Stressed by everyone from the cast of FX’s Devs to the creator Alex Garland, during both the panel and press room at New York Comic Con, was the spirit of collaboration on set — a collaboration so fruitful that the Ex Machina and Annihilation director still thinks there are more stories to tell with the same team.
When Flickering Myth asked Garland about the value that collaboration brings to his productions, he pointed out that he typically works with the same behind-the-scenes crew across different projects.
He said, “The visual effects supervisor Andrew Whitehurst, also was visual effects supervisor on Ex Machina and Annihilation, we know each other really well. Rob [Hardy], the director of photography, we can finish each other’s sentences. We’ll walk into a room and we’ll immediately start talking about, ‘Oh you can put a camera here or there.’”
Sonoya Mizuno was the only actor in the main cast of Devs who had worked with Garland before — on his first two directorial efforts. Everybody else, including actors Karl Glusman, Nick Offerman, Allison Pill and more, was new to the mind-bending world of the science fiction-focused filmmaker.
“So, then there’s this nice thing, which is so you’ve got a crew which has worked together a lot and then a bunch of actors arrive who don’t know the crew, but by the end of it everybody knows everybody,” said Garland. “That’s just a lovely thing, that’s a lovely thing.”
Despite some having labeled Garland an auteur, which can sometimes carry around a negative connotation — perhaps of a demanding director barking orders at their crew — he himself is committed to making a set a pleasant place to be.
“I can never understand why there are filmmakers who seem to go out of there way to make film sets an unpleasant place. Like they scream, they act like fascists, they’re non-collegiate. It’s almost like they take a perverse pleasure in making it as unpleasant of a process as possible. I just, I like everybody I work with. Actually, I really like. I mean I really like. I mean these two people I really like [Pill and Mizuno], and I really like the crew and it’s a pleasure. So the reason is it’s just a nicer way to live a life.”
While even the premiere of Devs is still a few months away, with an expected air date sometime in spring 2020, on the panel, Garland revealed he is already thinking ahead about how he can bring the cast and crew back for more.

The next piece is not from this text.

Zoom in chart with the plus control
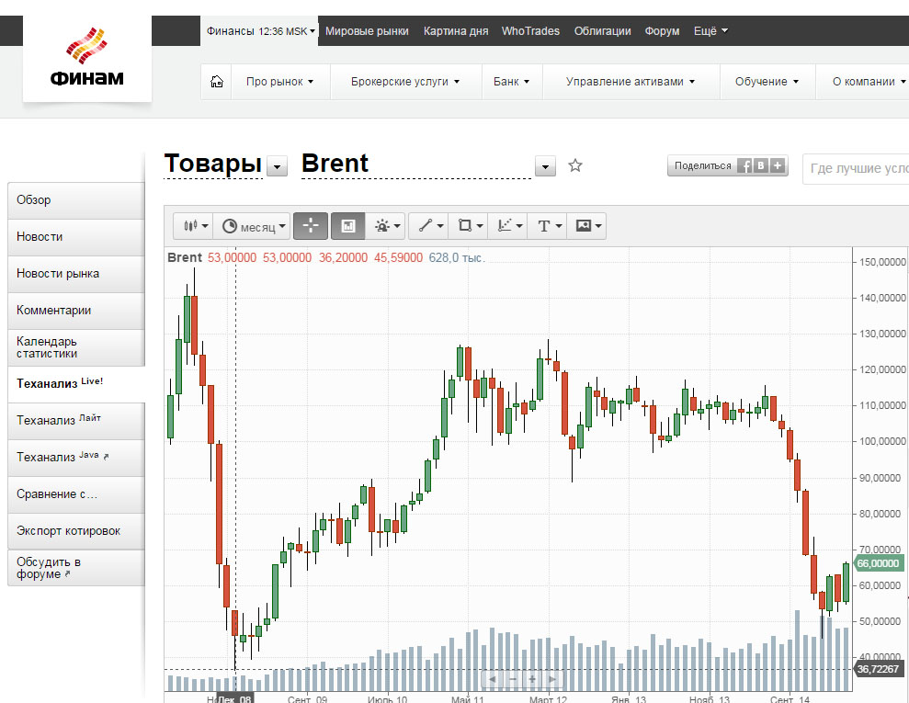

“What I really want to do, Devs is a one-off, but what I want to do is to try this again with exactly the same cast, with a completely different story, and I think that might be an interesting thing to do,” said Garland. “And now, hopefully, they are part of the collection of the crew, and it’s got a sort of forward-looking family vibe about it, I guess.”
The cast revealed that they knew about Garland’s plan to make the show an anthology of sorts and unsurprisingly were tight-lipped on further details, but seemed to indicate that they’d be on board for whatever story were to come out of the writer-director’s mind next.
“All good actors, all of them, always make it better than you thought it was going to be,” said Garland when asked by another reporter about how actors surprised him with his own material. “Again, that’s what’s great about collaboration. You get this amazing, sort of, an emergent property of all these people, which is then the film or the TV show … If I was controlling everything, and this is not false modesty, it would just be less good. It’s just as simple as that. And it’s also that’s part of the pleasure.
“At the end, you get a frame. You get a frame of film and you’ve got screenwriter, actors, director of photography, the gaffer doing the lighting, the composers, the visual effects artists, all of these people, it’s like an orchestra hitting the most elegant beautiful harmony … fucking spectacular. Spectacular.”
When asked by Flickering Myth what keeps her returning to Garland’s projects, Mizuno replied, “I think for an actor, it’s really nice to do something meaningful and it’s not very often that you come across writing like his. So there’s that. And there’s something about his work and his writing and his [characters], which is kind of subversive and strange, and it’s something that I’m just drawn to in other creative people, I think.”
Devs is an eight-episode miniseries that also stars Zach Grenier (The Good Wife), Stephen McKinley Henderson (Lady Bird), Cailee Spaeny (Bad Times at the El Royale) and Jin Ha (Jesus Christ Superstar Live in Concert).